La cession des dernières cryptomonnaies pour 2,2 millions d’euros marque un tournant symbolique. Elle transforme des actifs numériques en liquide immédiatement disponible, mais elle fixe aussi un plafond provisoire très bas pour les remboursements. Les créanciers savent désormais à peu près ce qu’ils peuvent espérer dans le meilleur des cas si aucun autre actif n’est découvert.

Cette transparence relative, même douloureuse, est préférable à l’incertitude totale.

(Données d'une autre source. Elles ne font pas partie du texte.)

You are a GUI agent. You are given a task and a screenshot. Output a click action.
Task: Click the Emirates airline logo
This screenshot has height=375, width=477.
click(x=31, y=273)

Les clients peuvent commencer à chiffrer leurs pertes et à envisager les démarches suivantes, qu’il s’agisse de déclarer une créance, de contester certains aspects de la procédure ou simplement d’accepter une perte partielle.

Vers une clarification judiciaire

Deux procédures se déroulent en parallèle : la faillite civile gérée par Carl Hamm et l’enquête pénale conduite par le parquet. La première vise à maximiser le remboursement des créanciers. La seconde cherche à déterminer si des infractions ont été commises et, le cas échéant, à en identifier les responsables.

Les deux chantiers sont liés. Des éléments découverts dans l’enquête pénale peuvent venir enrichir la masse de la faillite. Inversement, les travaux du trustee peuvent éclairer les investigations criminelles. Pour l’instant, aucune charge n’a été formellement retenue et aucun suspect n’a été nommé publiquement.

Ronald J. maintient sa ligne de défense. Il reconnaît une couverture partielle de certaines positions, mais conteste le récit global du trustee. Cette divergence d’interprétation devra un jour être tranchée, soit par un arrangement, soit par une décision judiciaire.

L’impact psychologique sur les clients

Au-delà des chiffres, l’affaire Knaken laisse des traces profondes chez les 6 300 personnes contactées. Beaucoup avaient placé une part significative de leur épargne ou de leurs gains crypto sur la plateforme. La découverte que leurs soldes n’étaient peut-être que des écritures comptables sans contrepartie réelle a généré un sentiment de trahison.

Ce type d’expérience laisse souvent des séquelles durables. Certains clients se détournent définitivement des plateformes centralisées. D’autres adoptent des stratégies de gestion du risque beaucoup plus strictes. Tous retiennent que la promesse d’un solde affiché à l’écran ne vaut que ce que vaut la solidité de l’entreprise qui le garantit.

Un précédent pour les futures faillites crypto

La façon dont les autorités néerlandaises ont géré la saisie et la vente des cryptomonnaies de Knaken pourrait servir de modèle. Transformer rapidement des actifs volatils en euros stables limite le risque de dépréciation supplémentaire. C’est une approche pragmatique qui privilégie la préservation de la valeur au profit des créanciers.

D’autres juridictions européennes observent ces pratiques. Au fur et à mesure que les procédures de faillite crypto se multiplient, un corpus de bonnes pratiques commence à émerger. Knaken en fait désormais partie.

Conclusion provisoire : un début plutôt qu’une fin

La vente des 2,2 millions d’euros de cryptomonnaies ne clôt pas l’affaire Knaken. Elle en marque plutôt le début de la phase de liquidation concrète. Les clients disposent désormais d’un premier point de repère financier, même s’il est décevant. Ils savent que le chemin vers un éventuel remboursement sera long, semé d’incertitudes et probablement très partiel.

Le trustee poursuit ses recherches. Le parquet continue son enquête. Le dirigeant maintient sa position. Et les 6 300 créanciers attendent. Dans l’univers des cryptomonnaies, les histoires de plateformes défaillantes se ressemblent souvent. Celle de Knaken s’ajoute à la liste, avec ses particularités néerlandaises et son ancrage dans le nouveau cadre réglementaire MiCA.

Pour les investisseurs, le rappel est brutal mais salutaire : la régulation n’est pas un obstacle, c’est une protection. Et lorsque cette protection fait défaut, les pertes peuvent être très lourdes. Les 2,2 millions d’euros récupérés face aux 10 à 12 millions investis en sont la démonstration la plus tangible.

Les prochains mois diront si d’autres actifs émergent, si un arrangement amiable est possible et si des responsabilités individuelles seront établies. En attendant, les créanciers de Knaken doivent se préparer à une procédure longue et à un taux de récupération qui restera, selon toute vraisemblance, bien inférieur à leurs espoirs initiaux.